Download or read book What Kind of Citizen written by Joel Westheimer and published by Teachers College Press. This book was released on 2024 with total page 161 pages. Available in PDF, EPUB and Kindle. Book excerpt: "What kind of citizen is no ordinary education book. By drawing on accessible and engaging discussions around the goals of schooling, it is imminently readable by a broad public. Neither fluff nor polemic, the theory and practice described in the book are based in solid empirical research and come out of the most influential frameworks for citizenship and democratic education of the last several decades (the "Three Kinds of Citizens" framework that emerged from collaboration between the author and Dr. Joseph Kahne as well as consultations with thousands of school teachers and civic leaders.) - This framework has been used in 67 countries to help teachers and school reformers think about how to structure educational programs and how schools can strengthen democratic societies. - This book pulls together a decade of research on schools into one place giving the reader a comprehensive look at why schools should be at the forefront of public engagement and how we can make that happen"--
Download or read book Pursuing Citizenship in the Enforcement Era written by Ming Hsu Chen and published by Stanford University Press. This book was released on 2020-08-25 with total page 239 pages. Available in PDF, EPUB and Kindle.
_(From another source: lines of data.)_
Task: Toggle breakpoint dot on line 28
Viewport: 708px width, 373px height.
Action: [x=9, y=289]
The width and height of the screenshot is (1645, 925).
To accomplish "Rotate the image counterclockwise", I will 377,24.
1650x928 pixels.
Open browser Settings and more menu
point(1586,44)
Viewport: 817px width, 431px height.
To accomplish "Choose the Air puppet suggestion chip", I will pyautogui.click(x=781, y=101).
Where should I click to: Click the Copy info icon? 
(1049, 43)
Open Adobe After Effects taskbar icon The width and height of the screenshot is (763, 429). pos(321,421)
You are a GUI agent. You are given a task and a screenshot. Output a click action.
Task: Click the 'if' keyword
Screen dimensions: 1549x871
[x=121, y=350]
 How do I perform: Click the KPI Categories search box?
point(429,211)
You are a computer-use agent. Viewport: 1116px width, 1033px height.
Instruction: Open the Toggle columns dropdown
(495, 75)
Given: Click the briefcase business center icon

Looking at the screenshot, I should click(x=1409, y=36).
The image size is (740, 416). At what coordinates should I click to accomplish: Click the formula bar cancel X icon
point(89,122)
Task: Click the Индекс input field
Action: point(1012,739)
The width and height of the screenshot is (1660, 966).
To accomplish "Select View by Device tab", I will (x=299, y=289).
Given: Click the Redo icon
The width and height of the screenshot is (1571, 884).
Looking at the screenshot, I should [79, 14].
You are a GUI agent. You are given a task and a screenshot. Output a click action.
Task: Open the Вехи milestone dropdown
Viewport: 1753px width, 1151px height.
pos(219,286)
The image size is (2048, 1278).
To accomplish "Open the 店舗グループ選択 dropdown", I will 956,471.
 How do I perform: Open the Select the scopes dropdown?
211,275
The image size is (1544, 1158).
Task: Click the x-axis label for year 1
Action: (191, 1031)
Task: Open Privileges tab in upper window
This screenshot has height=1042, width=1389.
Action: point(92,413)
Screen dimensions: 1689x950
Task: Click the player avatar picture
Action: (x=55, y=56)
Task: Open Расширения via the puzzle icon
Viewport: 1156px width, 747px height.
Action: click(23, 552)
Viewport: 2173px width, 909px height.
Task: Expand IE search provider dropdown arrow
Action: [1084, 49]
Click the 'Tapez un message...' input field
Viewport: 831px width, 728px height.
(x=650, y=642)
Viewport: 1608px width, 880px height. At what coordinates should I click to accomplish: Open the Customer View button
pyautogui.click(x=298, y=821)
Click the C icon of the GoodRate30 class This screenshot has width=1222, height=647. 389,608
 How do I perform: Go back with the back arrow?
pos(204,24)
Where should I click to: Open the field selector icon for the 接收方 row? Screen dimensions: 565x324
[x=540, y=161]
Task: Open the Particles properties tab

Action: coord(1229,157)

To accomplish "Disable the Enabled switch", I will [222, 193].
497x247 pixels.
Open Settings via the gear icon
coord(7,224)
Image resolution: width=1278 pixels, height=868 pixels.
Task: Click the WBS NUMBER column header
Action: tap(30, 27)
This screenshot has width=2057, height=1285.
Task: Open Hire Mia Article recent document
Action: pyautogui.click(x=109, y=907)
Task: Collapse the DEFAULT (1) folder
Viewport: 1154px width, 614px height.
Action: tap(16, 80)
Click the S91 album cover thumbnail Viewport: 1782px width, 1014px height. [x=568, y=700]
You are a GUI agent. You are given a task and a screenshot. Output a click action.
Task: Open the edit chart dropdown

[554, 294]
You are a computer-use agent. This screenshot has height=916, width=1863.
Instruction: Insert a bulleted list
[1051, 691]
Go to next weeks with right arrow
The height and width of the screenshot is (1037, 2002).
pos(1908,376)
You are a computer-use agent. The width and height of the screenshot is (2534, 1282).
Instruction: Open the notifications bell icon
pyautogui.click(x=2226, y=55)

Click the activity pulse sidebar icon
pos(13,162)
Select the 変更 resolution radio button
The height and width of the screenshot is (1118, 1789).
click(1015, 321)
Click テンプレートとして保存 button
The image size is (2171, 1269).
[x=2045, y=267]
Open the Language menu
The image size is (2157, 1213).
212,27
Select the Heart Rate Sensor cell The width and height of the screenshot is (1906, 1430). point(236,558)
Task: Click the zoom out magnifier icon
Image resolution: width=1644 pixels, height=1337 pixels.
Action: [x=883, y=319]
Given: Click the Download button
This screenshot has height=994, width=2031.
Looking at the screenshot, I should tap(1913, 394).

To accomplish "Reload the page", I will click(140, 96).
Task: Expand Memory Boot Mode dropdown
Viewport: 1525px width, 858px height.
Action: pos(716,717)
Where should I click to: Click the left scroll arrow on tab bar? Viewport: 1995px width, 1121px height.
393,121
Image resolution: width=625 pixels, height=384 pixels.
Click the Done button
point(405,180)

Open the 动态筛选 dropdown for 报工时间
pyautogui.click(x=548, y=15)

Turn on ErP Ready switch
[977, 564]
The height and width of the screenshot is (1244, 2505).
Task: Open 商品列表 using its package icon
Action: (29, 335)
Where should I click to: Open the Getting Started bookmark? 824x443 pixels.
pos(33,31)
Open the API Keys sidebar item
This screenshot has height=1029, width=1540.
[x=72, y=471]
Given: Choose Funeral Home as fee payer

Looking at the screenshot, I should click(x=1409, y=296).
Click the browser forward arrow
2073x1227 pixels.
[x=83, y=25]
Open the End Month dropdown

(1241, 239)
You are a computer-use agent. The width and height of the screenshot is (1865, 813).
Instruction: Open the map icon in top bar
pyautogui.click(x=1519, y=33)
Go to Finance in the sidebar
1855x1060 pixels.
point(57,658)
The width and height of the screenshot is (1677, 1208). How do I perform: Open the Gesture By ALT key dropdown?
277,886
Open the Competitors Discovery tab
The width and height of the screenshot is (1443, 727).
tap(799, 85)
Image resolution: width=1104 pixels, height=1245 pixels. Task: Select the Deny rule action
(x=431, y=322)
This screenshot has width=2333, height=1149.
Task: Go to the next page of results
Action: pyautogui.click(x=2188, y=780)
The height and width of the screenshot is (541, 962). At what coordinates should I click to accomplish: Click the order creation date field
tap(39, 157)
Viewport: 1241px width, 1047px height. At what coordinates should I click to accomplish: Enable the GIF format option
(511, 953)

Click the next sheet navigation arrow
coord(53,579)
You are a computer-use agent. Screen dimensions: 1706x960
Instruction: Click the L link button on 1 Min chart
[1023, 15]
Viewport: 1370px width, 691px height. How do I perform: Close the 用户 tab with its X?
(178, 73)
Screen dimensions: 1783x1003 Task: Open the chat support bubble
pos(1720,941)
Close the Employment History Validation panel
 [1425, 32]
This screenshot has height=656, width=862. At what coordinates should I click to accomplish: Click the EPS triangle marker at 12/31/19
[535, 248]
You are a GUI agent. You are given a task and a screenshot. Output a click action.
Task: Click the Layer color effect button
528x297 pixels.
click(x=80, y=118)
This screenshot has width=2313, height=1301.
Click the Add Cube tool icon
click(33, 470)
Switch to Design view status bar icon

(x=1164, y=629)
Book excerpt: Pursuing Citizenship in the Enforcement Era provides readers with the everyday perspectives of immigrants on what it is like to try to integrate into American society during a time when immigration policy is focused on enforcement and exclusion. The law says that everyone who is not a citizen is an alien. But the social reality is more complicated. Ming Hsu Chen argues that the citizen/alien binary should instead be reframed as a spectrum of citizenship, a concept that emphasizes continuities between the otherwise distinct experiences of membership and belonging for immigrants seeking to become citizens. To understand citizenship from the perspective of noncitizens, this book utilizes interviews with more than one-hundred immigrants of varying legal statuses about their attempts to integrate economically, socially, politically, and legally during a modern era of intense immigration enforcement. Studying the experiences of green card holders, refugees, military service members, temporary workers, international students, and undocumented immigrants uncovers the common plight that underlies their distinctions: limited legal status breeds a sense of citizenship insecurity for all immigrants that inhibits their full integration into society. Bringing together theories of citizenship with empirical data on integration and analysis of contemporary policy, Chen builds a case that formal citizenship status matters more than ever during times of enforcement and argues for constructing pathways to citizenship that enhance both formal and substantive equality of immigrants.